THE TASK:
Please count the lines in the material below that contain the word "resolution", with case counting. Reply with the number alone.

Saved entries
__________________________________________________

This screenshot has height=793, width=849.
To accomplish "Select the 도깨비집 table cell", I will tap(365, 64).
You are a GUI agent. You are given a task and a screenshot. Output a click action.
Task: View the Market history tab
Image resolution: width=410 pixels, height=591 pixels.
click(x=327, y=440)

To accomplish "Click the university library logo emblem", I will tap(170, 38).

__________________________________________________

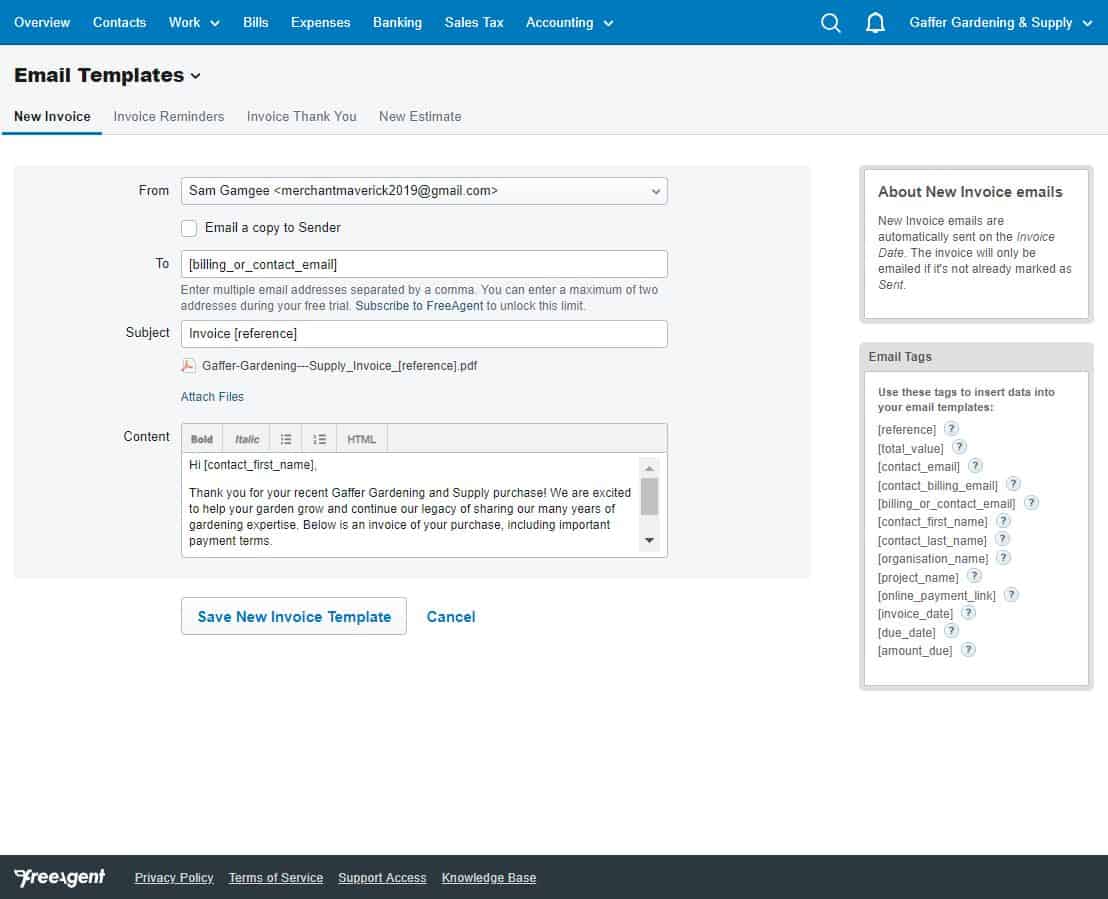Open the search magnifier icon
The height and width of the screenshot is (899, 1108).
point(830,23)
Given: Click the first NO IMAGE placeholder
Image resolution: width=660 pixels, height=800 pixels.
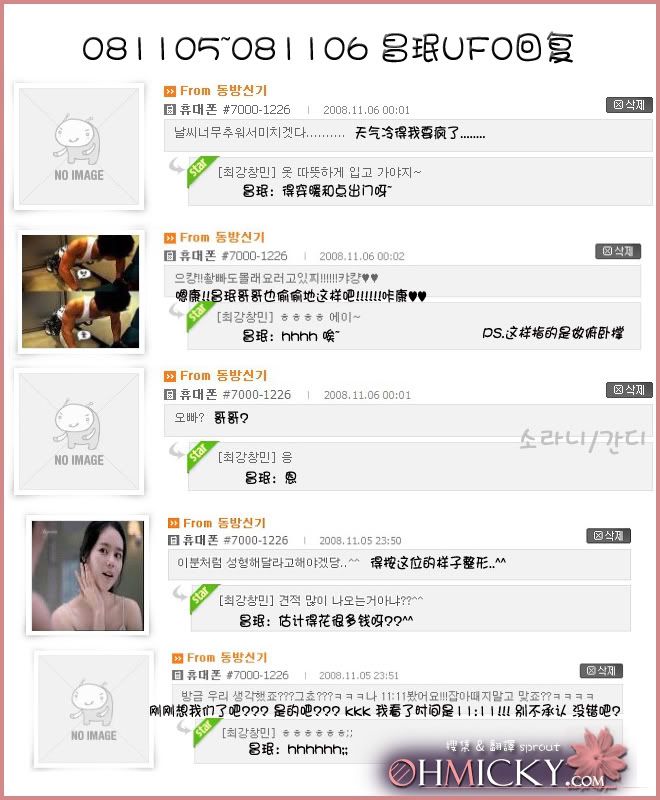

__________________________________________________

SOLUTION TO THE PROBLEM:
2